__What the task asks__:
Below is some data; print it all back exactly.

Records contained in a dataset
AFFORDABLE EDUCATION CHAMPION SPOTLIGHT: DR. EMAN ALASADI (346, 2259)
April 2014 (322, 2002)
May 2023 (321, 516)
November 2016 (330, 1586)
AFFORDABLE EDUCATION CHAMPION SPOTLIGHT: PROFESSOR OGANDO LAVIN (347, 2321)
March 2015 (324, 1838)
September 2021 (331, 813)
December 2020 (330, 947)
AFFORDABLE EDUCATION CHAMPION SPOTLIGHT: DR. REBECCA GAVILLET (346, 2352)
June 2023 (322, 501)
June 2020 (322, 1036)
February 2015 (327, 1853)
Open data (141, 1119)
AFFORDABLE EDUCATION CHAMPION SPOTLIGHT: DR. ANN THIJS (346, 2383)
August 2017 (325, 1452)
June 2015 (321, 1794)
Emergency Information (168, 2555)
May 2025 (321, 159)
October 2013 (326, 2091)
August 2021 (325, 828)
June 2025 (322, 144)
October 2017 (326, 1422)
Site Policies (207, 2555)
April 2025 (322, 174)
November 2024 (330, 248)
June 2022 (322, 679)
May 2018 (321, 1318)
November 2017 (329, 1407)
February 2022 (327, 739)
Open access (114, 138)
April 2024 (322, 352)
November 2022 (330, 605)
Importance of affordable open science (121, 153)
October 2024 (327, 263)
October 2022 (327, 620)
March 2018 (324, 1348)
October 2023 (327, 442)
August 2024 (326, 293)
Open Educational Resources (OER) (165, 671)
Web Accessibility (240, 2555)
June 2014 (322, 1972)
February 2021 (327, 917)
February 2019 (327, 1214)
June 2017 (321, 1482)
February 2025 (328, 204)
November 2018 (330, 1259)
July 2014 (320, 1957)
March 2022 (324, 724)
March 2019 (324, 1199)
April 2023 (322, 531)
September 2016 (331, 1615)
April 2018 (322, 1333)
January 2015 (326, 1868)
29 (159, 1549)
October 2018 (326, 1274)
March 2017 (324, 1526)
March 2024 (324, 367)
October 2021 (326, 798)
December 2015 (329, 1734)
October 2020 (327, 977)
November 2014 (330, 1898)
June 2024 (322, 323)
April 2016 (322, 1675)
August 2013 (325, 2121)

__Answer for the task__:
AFFORDABLE EDUCATION CHAMPION SPOTLIGHT: DR. EMAN ALASADI (346, 2259)
April 2014 (322, 2002)
May 2023 (321, 516)
November 2016 (330, 1586)
AFFORDABLE EDUCATION CHAMPION SPOTLIGHT: PROFESSOR OGANDO LAVIN (347, 2321)
March 2015 (324, 1838)
September 2021 (331, 813)
December 2020 (330, 947)
AFFORDABLE EDUCATION CHAMPION SPOTLIGHT: DR. REBECCA GAVILLET (346, 2352)
June 2023 (322, 501)
June 2020 (322, 1036)
February 2015 (327, 1853)
Open data (141, 1119)
AFFORDABLE EDUCATION CHAMPION SPOTLIGHT: DR. ANN THIJS (346, 2383)
August 2017 (325, 1452)
June 2015 (321, 1794)
Emergency Information (168, 2555)
May 2025 (321, 159)
October 2013 (326, 2091)
August 2021 (325, 828)
June 2025 (322, 144)
October 2017 (326, 1422)
Site Policies (207, 2555)
April 2025 (322, 174)
November 2024 (330, 248)
June 2022 (322, 679)
May 2018 (321, 1318)
November 2017 (329, 1407)
February 2022 (327, 739)
Open access (114, 138)
April 2024 (322, 352)
November 2022 (330, 605)
Importance of affordable open science (121, 153)
October 2024 (327, 263)
October 2022 (327, 620)
March 2018 (324, 1348)
October 2023 (327, 442)
August 2024 (326, 293)
Open Educational Resources (OER) (165, 671)
Web Accessibility (240, 2555)
June 2014 (322, 1972)
February 2021 (327, 917)
February 2019 (327, 1214)
June 2017 (321, 1482)
February 2025 (328, 204)
November 2018 (330, 1259)
July 2014 (320, 1957)
March 2022 (324, 724)
March 2019 (324, 1199)
April 2023 (322, 531)
September 2016 (331, 1615)
April 2018 (322, 1333)
January 2015 (326, 1868)
29 (159, 1549)
October 2018 (326, 1274)
March 2017 (324, 1526)
March 2024 (324, 367)
October 2021 (326, 798)
December 2015 (329, 1734)
October 2020 (327, 977)
November 2014 (330, 1898)
June 2024 (322, 323)
April 2016 (322, 1675)
August 2013 (325, 2121)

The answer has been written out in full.